+++ Data for processing +++
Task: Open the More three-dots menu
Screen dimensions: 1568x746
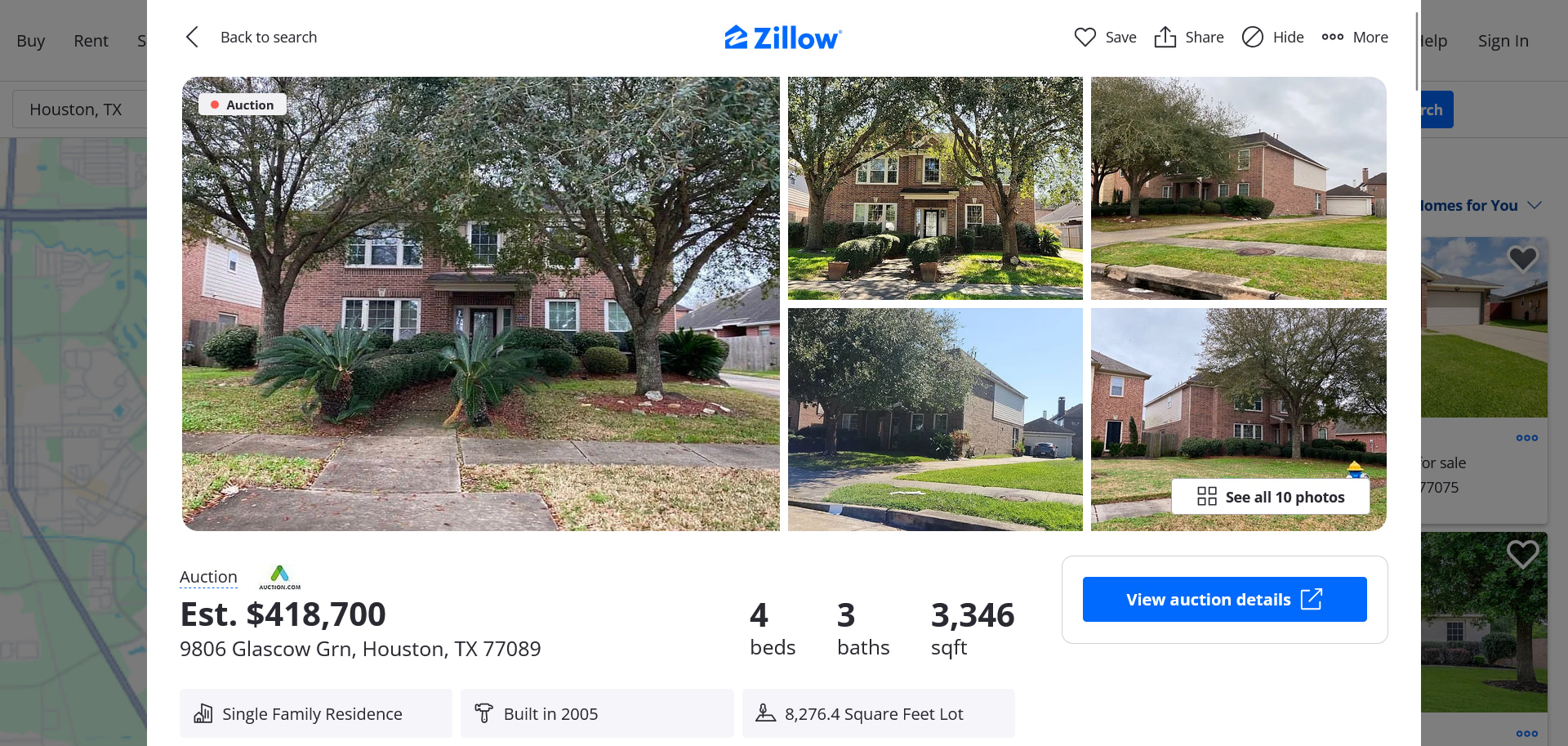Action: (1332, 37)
+++
+++ Data for processing +++
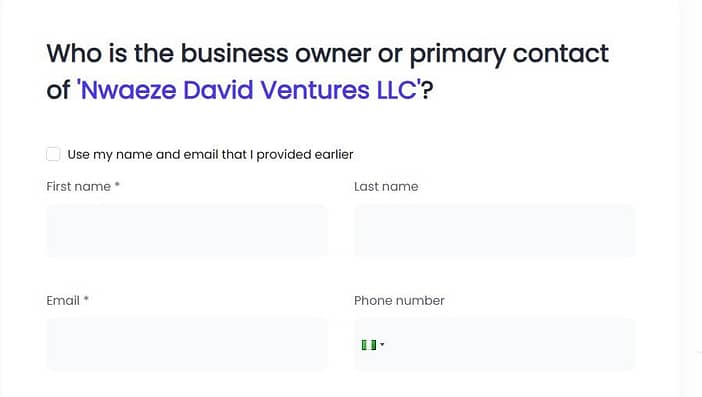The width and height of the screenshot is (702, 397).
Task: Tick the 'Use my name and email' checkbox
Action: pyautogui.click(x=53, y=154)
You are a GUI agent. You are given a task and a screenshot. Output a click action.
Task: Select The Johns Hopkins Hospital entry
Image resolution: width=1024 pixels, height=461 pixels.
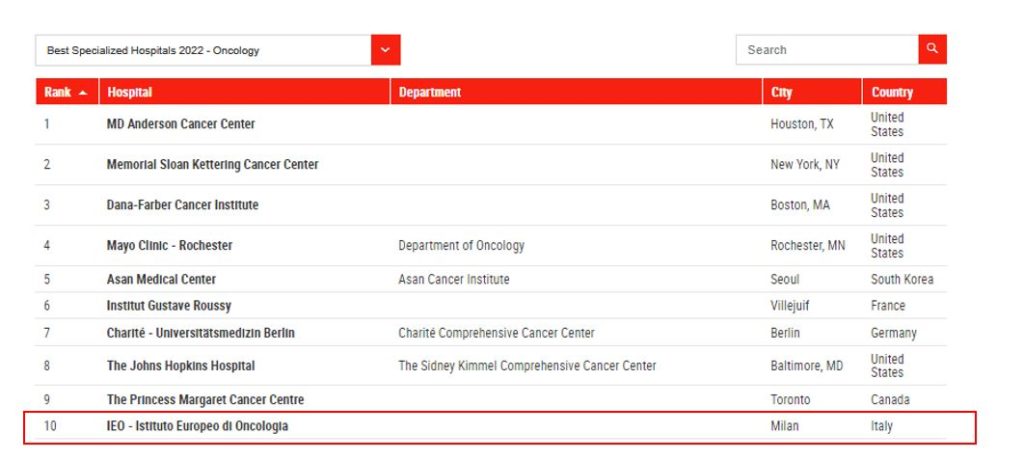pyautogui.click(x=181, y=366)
+++
+++ Data for processing +++
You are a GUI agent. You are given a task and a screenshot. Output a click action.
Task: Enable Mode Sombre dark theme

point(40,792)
+++
Reproduce verbatim everything in the records from the line containing "Task: Open the More three-dots menu" down to the line containing "Action: (1332, 37)", both lines included, and omit the pictures from your answer.

Exercise response:
Task: Open the More three-dots menu
Screen dimensions: 1568x746
Action: (1332, 37)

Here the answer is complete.